Een van de belangrijkste gebeurtenissen in deze periode is de hervorming van de kalender, uitgevoerd door paus Gregorius XIII. Deze zelfde hogepriester publiceerde eerst de 'Code of Canon Law'.
De laatste in de geschiedenis van de pausdom periode van instabiliteit was het tijdperk van revolutionaire oorlogen die het Europese continent overspoelden. Op dit moment, van 1775 tot 1861, werd de Heilige Stoel bewoond door de pausen, die een uiterst tegenstrijdige positie hadden met betrekking tot de gebeurtenissen die plaatsvonden. Als de Hoge Hogepriester van Rome, Paus Pius VI, de Grote Franse Revolutie veroordeelde, waarvoor hij door Franse troepen uit Rome werd verdreven, bekroonde zijn opvolger, Paus Pius VII, persoonlijk Napoleon Bonaparte als keizer van de Fransen. Napoleon vernietigde vrijwel de soevereiniteit van het pausdom, veroverde de pauselijke staten en veranderde de Heilige Stoel in zijn eigen episcopaat.

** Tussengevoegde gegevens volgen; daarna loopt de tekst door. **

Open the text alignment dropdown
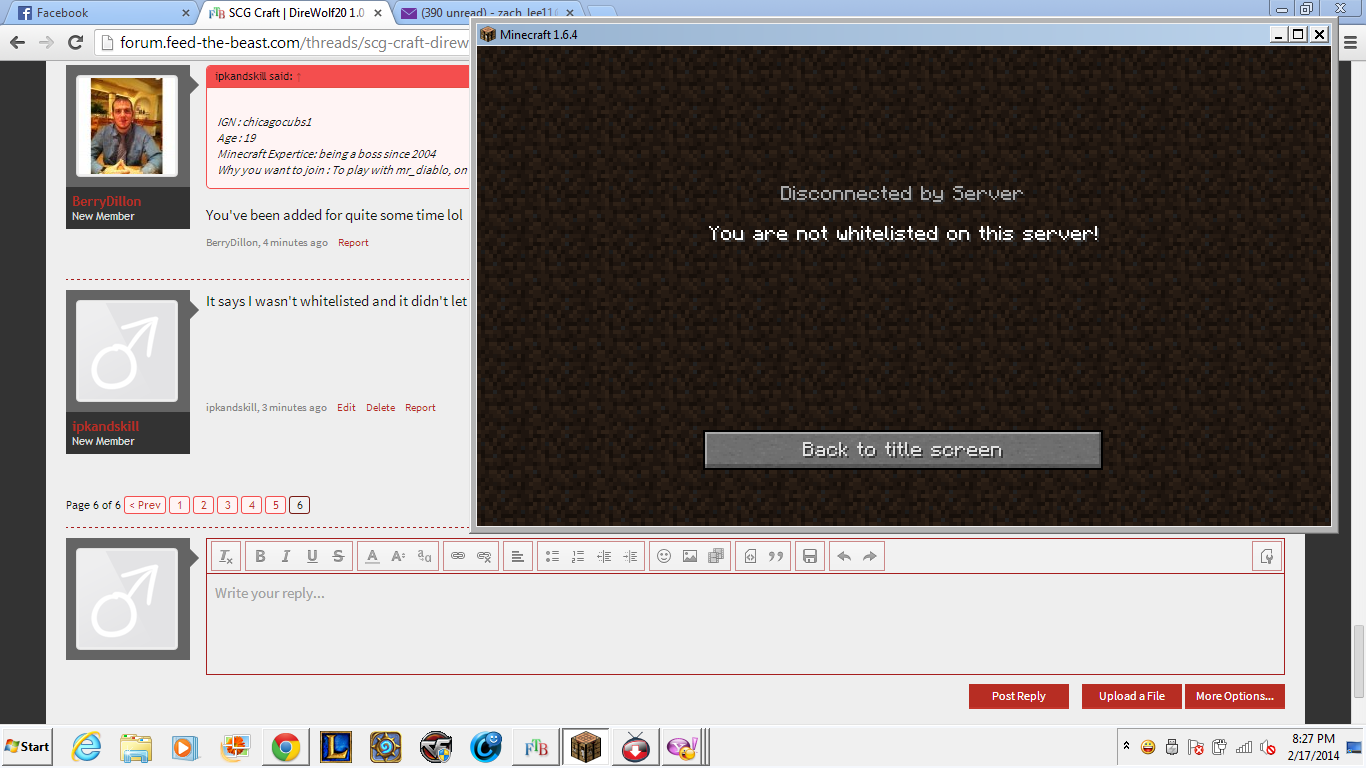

De revolutie die begon in Italië leidde tot het feit dat in 1848 de pauselijke staten de Oostenrijkse troepen bezet hielden. In 1846 wordt de Heilige Stoel bewoond door paus Pius IX. К его заслугам относят принятие догмата о непорочном зачатии Девы Марии, вынесение на утверждение I Ватиканского собора догмата о безошибочности папских решений и канонов. Папа Пий IX дольше всех в истории понтификата занимал пост Главы Католической церкви, с 1846 по 1878 год. В эпоху его правления Папская область окончательно утрачивает свои границы, войдя вместе со Священным городом в состав нового Итальянского государства. Рим становится столицей Королевства Италии. С этого момента светская власть римских первосвященников окончательно утрачивает свой статус.
Новое время
Только в 1929 году после Латеранского соглашения папа римский снова становится сувереном, вернув себе статус Главы города-государства Ватикан. В новой, современной истории папства было восемь Верховных понтификов, каждый из которых сумел оставить заметный след в христианском вероучении. Папа Павел VI в 1962 году собрал II Ватиканский собор, на котором рассматривалась необходимость обновления Католической церкви в связи с новыми реалиями современности. Результатом собора, который заседал в течение 3 лет, был пересмотр Кодекса канонического права, в который были внесены существенные поправки в отношении причин для отлучения от церкви и ряда других статей.
Новый канонический кодекс был утвержден и подписан в 1983 году папой Иоанном Павлом II. Этот Верховный понтифик, поляк по происхождению, в течение 27 лет оставался Главой Католической церкви. Его правление обусловлено ростом популярности папской власти в мире. При Иоанне Павле II Католическая церковь вновь обрела статус серьезной политической силы. Нынешний Верховный первосвященник Вселенской Церкви Франциск, аргентинец по происхождению, стал первым папой не европейцем. Его избрание состоялось 13 марта 2013 года после того, как его предшественник папа Бенедикт XVI отрекся от престола.
Резиденция нынешнего папы, как и его предшественников - Апостольский дворец в Ватикане. Здесь же находятся архив, библиотека Святого Престола, собор Святого Петра, Сикстинская капелла, другие культовые сооружения. Здесь же располагаются главные административные службы Католической церкви и учреждения государства-анклава.